▶ [Records for finding items]
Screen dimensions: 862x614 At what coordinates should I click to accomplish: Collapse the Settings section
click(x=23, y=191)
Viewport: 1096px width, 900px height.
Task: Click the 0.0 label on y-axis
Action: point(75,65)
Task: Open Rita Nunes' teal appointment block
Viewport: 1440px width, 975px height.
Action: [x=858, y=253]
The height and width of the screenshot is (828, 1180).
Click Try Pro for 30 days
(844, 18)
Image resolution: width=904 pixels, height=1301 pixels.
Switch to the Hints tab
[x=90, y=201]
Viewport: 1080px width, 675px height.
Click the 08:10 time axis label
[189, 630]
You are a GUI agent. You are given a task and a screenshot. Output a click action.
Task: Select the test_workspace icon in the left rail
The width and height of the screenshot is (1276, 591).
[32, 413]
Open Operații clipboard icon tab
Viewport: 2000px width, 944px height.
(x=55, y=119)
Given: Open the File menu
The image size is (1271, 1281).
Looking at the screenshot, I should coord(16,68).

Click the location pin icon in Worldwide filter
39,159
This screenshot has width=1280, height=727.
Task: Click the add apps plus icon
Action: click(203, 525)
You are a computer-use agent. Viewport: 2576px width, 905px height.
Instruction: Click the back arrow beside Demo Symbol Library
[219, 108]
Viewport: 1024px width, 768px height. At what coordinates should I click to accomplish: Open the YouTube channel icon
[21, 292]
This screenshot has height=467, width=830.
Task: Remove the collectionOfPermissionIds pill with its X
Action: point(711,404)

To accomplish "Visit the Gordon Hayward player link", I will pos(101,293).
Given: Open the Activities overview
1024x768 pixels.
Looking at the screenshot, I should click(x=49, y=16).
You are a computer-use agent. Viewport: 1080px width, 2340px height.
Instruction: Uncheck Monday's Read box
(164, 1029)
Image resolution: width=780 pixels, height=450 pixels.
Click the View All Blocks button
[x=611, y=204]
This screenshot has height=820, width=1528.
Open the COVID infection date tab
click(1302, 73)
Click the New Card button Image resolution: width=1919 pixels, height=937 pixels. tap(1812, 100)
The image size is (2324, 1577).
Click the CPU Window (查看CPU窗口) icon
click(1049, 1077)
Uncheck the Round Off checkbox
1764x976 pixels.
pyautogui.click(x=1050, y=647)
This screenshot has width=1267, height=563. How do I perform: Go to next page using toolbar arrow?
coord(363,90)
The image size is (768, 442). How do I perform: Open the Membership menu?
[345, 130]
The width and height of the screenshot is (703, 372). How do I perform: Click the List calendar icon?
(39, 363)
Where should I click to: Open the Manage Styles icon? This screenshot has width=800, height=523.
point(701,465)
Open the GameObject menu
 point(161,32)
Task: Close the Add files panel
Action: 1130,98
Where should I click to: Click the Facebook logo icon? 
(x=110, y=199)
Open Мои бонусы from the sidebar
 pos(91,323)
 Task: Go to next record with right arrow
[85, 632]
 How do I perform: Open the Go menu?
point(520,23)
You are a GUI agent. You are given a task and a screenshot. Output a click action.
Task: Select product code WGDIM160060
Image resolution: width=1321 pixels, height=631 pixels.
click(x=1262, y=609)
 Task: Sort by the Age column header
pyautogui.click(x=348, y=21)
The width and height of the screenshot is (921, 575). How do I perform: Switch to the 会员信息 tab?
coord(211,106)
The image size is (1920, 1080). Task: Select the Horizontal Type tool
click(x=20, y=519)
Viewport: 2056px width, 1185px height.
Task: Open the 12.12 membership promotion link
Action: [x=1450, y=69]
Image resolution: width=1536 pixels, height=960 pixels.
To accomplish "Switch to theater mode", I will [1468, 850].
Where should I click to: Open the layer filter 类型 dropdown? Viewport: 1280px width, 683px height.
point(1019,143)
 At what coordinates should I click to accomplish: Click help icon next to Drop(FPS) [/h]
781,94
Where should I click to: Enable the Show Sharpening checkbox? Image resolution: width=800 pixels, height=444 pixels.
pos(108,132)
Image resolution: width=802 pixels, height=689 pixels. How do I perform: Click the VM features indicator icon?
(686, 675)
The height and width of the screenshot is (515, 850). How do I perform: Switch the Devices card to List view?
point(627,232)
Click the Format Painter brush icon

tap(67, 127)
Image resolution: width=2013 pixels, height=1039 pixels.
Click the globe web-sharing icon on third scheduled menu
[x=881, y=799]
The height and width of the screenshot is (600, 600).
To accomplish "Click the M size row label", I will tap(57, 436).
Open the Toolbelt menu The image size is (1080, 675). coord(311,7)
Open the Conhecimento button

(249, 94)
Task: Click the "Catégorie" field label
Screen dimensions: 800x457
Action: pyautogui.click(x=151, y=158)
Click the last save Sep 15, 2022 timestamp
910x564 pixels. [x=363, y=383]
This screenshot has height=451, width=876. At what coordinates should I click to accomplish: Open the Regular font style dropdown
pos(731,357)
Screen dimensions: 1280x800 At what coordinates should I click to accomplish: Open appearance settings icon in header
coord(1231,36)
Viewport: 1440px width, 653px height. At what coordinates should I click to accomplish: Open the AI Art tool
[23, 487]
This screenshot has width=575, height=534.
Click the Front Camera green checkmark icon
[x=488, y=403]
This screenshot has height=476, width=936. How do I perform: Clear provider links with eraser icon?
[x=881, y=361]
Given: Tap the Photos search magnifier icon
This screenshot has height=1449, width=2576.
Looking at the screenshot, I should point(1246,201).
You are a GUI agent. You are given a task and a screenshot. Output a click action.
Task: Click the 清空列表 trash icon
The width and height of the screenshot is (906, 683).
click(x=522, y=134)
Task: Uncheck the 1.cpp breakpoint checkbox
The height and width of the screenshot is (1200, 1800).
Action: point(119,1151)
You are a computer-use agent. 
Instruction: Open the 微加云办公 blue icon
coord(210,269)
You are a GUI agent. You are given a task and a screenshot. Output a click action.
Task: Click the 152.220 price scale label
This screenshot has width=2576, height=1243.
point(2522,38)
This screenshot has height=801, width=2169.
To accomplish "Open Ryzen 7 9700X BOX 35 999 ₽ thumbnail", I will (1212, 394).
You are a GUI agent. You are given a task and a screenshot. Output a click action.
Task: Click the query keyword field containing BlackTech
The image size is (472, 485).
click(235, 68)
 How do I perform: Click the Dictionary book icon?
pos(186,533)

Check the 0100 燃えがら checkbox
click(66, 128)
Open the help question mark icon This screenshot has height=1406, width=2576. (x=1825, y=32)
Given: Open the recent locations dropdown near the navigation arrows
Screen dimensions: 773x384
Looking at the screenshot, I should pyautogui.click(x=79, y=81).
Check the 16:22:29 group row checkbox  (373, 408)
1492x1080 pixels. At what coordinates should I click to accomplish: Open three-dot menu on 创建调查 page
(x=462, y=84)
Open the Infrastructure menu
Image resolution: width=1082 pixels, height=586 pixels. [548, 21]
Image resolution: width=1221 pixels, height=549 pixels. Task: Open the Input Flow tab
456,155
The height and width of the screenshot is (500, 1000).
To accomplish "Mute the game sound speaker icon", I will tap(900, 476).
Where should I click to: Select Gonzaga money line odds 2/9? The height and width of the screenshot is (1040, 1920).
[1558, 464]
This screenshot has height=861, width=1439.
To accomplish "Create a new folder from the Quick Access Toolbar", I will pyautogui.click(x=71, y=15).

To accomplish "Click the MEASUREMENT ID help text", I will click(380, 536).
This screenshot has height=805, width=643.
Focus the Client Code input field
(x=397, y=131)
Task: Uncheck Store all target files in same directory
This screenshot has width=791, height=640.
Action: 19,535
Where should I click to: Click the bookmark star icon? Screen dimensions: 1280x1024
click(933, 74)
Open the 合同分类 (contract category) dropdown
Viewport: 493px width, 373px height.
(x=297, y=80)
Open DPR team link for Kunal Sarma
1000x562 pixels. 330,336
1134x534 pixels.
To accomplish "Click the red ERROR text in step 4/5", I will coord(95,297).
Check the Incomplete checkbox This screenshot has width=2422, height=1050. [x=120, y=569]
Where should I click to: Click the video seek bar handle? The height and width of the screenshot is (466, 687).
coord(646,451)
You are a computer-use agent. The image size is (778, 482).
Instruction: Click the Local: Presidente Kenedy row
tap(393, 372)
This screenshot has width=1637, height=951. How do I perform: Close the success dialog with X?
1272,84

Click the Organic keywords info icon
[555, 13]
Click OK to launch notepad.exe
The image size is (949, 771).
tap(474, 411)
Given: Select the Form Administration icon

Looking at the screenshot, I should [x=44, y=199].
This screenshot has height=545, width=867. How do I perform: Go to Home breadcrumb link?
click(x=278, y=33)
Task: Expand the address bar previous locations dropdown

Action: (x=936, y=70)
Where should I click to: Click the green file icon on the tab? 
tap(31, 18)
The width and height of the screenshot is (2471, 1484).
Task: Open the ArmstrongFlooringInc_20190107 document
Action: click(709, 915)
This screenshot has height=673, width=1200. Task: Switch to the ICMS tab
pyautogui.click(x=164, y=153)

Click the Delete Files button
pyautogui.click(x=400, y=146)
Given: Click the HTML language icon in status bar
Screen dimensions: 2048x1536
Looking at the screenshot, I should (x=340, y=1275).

▶ [TO DO] Reproduce the lines of the records word for word, starting at the line that contains "At what coordinates should I click to accomplish: Click" and ending at the line that contains "will tap(57, 436).".

▶ [EXERCISE ANSWER]
 At what coordinates should I click to accomplish: Click help icon next to Drop(FPS) [/h]
781,94
Where should I click to: Enable the Show Sharpening checkbox? Image resolution: width=800 pixels, height=444 pixels.
pos(108,132)
Image resolution: width=802 pixels, height=689 pixels. How do I perform: Click the VM features indicator icon?
(686, 675)
The height and width of the screenshot is (515, 850). How do I perform: Switch the Devices card to List view?
point(627,232)
Click the Format Painter brush icon

tap(67, 127)
Image resolution: width=2013 pixels, height=1039 pixels.
Click the globe web-sharing icon on third scheduled menu
[x=881, y=799]
The height and width of the screenshot is (600, 600).
To accomplish "Click the M size row label", I will tap(57, 436).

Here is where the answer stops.